Future Wars is an early project of Delphine Software team, which involved both the creators of Flashback and Another World. That is the reason I bought it many years ago. It’s a straight-forward point-and-click adventure game.
I read the manual telling some science-fiction story about aliens traveling through time in order to invade our planet. The plan was cunning indeed – place the bombs (or some equally destructive alien technology contraptions) where the generators of Earth’s force field would be built. Excited, I watched the intro showing some people fried by laser beams, only to begin the game as... a window cleaner. A window cleaner? Where’s the future, where are the aliens, the laser beams?
Okay, okay... I know the protagonist gets to that pretty shortly. I just wanted to express my initial surprise at playing as a window cleaner, whose life’s pleasures consist of making pranks on his boss. In the end, the idea is simple; after all, what a sci-fi story can be about if not about – all together now – SAVING THE WORLD!!!
As you can see, if you scroll down a little, Future Wars is darn good looking, considering its release date: 1989. It features a lot of text, showed in pretty, shaded boxes (which in the DOS conversion got colored): some dialogues, but mostly funny comments coming from the faceless “narrator”. You get a feeling that the creators didn’t want the game to be very serious. The interface is everything you’d expect from an early adventure game: the action menu with a lot of options. Thankfully, it’s not very complicated and after a couple of minutes, it even gets intuitive and natural. Still, there are places where it can be a pain. For example, typing a code to a security keypad. Once you examine it, a convenient image is displayed, showing all the keys. You think all you need to do is click on them? Nossir. You bring up the action menu, choose “OPERATE” and then click on the first digit. Then you bring up the action menu again, choose “OPERATE” and then... You get the pattern? And all of this happens while the ceiling is slowly coming down on your head.
The game does commit two sins which the gamers of today won’t easily forgive. The first one is an enormous amount of pixel-hunting. Apart from some cases where you can clearly make out a pickable object, taking things (and figuring out places to put them into) usually takes some frustrating moments of moving your cursor across the screen, searching for the right spot, like one single branch on a tree which has at least twenty of them. Secondly, you can get stuck. All it takes is not to pick up a plastic bag from the waste basket and later, having traveled back through time, you’ll discover you can’t dispose of the vicious wolf guarding an area. In the past, the solution was simple: either being extra meticulous in scanning the screen or saving a lot, or both. While in the nineties many games offered a possibility to reach a dead-end (I remember one semi-erotic adventure game called Fascination where you had to replay pretty much the entire thing if you hadn’t picked up a newspaper or some shit at one point), today it would be considered an unforgivable blasphemy.

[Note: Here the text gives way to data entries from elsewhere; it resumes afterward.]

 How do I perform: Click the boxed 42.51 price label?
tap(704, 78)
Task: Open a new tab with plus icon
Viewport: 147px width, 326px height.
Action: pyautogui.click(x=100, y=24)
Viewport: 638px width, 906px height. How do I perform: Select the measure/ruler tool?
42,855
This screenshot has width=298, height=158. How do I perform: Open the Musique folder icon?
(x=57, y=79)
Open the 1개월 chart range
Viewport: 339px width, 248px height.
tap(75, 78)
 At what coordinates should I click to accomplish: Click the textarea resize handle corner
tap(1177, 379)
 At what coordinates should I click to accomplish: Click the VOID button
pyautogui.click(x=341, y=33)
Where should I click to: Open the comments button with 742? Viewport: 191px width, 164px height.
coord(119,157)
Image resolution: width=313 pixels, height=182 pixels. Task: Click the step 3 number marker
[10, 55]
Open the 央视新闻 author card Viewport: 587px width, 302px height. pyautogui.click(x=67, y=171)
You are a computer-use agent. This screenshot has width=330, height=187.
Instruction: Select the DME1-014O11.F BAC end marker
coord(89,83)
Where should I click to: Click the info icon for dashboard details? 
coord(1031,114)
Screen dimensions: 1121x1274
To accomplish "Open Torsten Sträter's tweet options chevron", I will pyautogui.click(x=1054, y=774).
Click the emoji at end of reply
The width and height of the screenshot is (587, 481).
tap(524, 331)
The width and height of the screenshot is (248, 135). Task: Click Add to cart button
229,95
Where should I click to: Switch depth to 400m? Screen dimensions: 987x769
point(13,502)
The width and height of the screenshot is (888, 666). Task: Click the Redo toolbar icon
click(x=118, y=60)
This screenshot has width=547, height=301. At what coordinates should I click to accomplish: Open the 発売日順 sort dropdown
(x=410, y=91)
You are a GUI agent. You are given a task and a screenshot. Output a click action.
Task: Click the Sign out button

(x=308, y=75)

Moving around is another nuisance. How do you do that? Well, you move the cursor to the destination spot and left-click. Sounds simple and, in most cases, it is. Yet, there are places in which this can drive you bonkers. Take a look at the swamp on a screenshot below. Your task upon arriving there is to make your way to the left of the screen, to the mosquito nest. To do that, you have to walk precisely on the dark green pixels and if you make one step on the dark-gray ones, you drown and have to load your last save. It is perfectly doable, you just have to be patient, but is such an aggravating sequence really necessary in an adventure game? Plus, there are some arcade stages, one of which is making your way through the maze of platforms (in a Flashback style), with a timer counting. Twice. Boy, was that a bad idea.
Okay, the final paragraph. As most games in Press Play on Tape, Future Wars is a granddaddy and we tend to forgive our granddaddies a lot of things (even the smell). Especially if they still look kinda good. Besides, it’s still considered by many to be one of the best point-and-click titles of all times and, even though it took me a lot of nerves (and years) to finish it, I must admit I liked it.